On ne pouvait désigner plus clairement miss Rachel ; et il s’ensuivit un silence dont je crus ne jamais voir la fin.

Seigneur ! comme le vent et la pluie faisaient rage, pendant que j’attendais que l’un d’eux reprît la parole !

« Soyez assez bon pour vous exprimer plus clairement, dit lady Verinder. Faites-vous allusion à ma fille ?

— Oui, milady, » répondit le sergent brièvement.

Ma maîtresse avait son livre de chèques posé sur la table devant elle, lorsque nous étions entrés, sans doute pour s’acquitter envers le sergent. Elle le repoussa dans un tiroir. J’eus le cœur serré lorsque cette main, qui avait comblé son vieux serviteur de ses bienfaits, cette main que je demande à Dieu de tenir dans la mienne quand mon heure sera venue, je la vis trembler d’émotion !

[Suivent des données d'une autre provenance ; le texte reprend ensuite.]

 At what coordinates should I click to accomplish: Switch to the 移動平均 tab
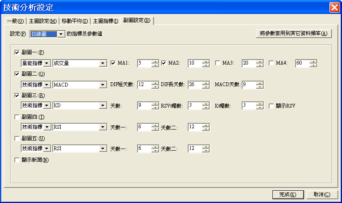click(75, 21)
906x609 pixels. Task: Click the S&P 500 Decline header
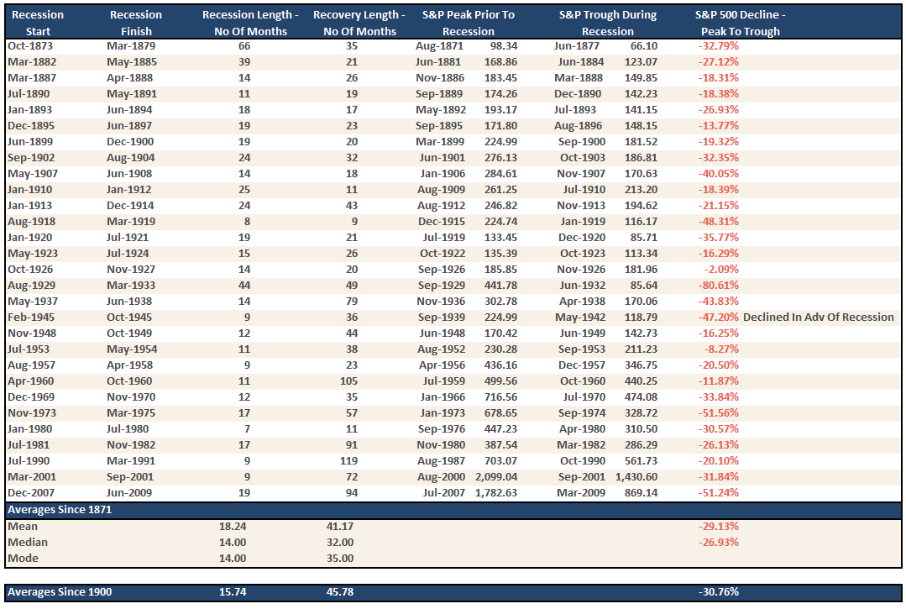[737, 23]
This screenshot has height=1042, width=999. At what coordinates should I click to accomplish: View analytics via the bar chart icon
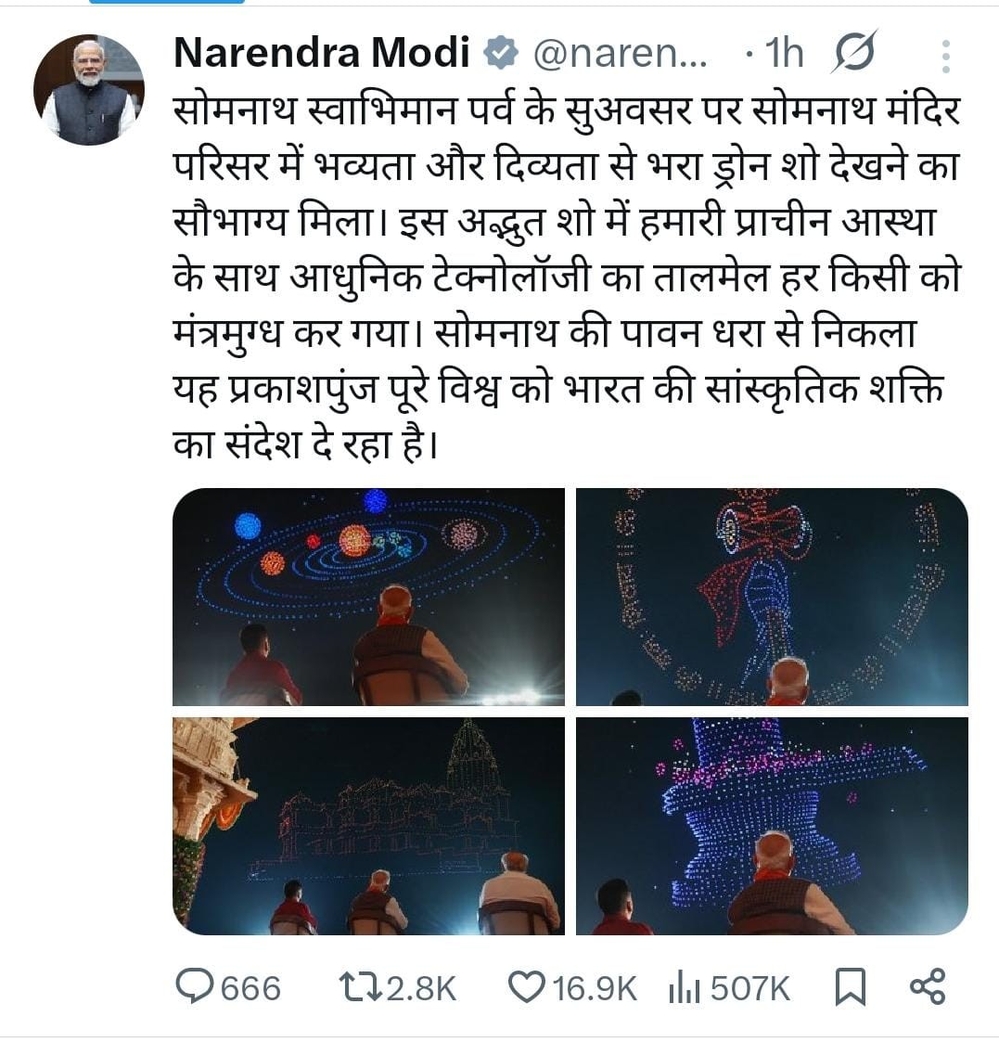click(x=684, y=987)
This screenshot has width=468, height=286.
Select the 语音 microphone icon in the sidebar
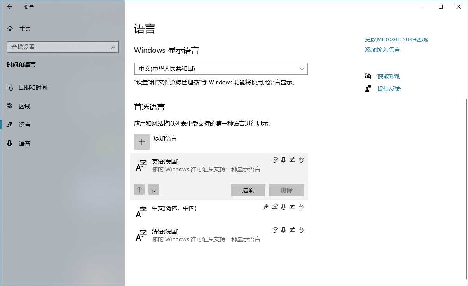click(x=10, y=143)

« J’avais espéré, reprit doucement milady, que je pourrais récompenser vos services, et que vous nous auriez quittés en évitant que le nom de miss Verinder fût prononcé aussi ouvertement entre nous qu’en ce moment. Mon neveu vous a probablement parlé de mes intentions avant que vous vinssiez dans ma chambre ?

— M. Blake m’a transmis votre message, milady, et j’ai donné ma réponse à M. Blake.

— Je ne désire pas connaître les motifs de votre insistance ; après ce que vous venez de me dire, vous comprenez aussi bien que moi que vous avez été trop loin pour ne pas achever cette explication entre vous et moi. Je dois à ma fille, je me dois à moi-même, d’exiger que vous parliez, et cela ici même. »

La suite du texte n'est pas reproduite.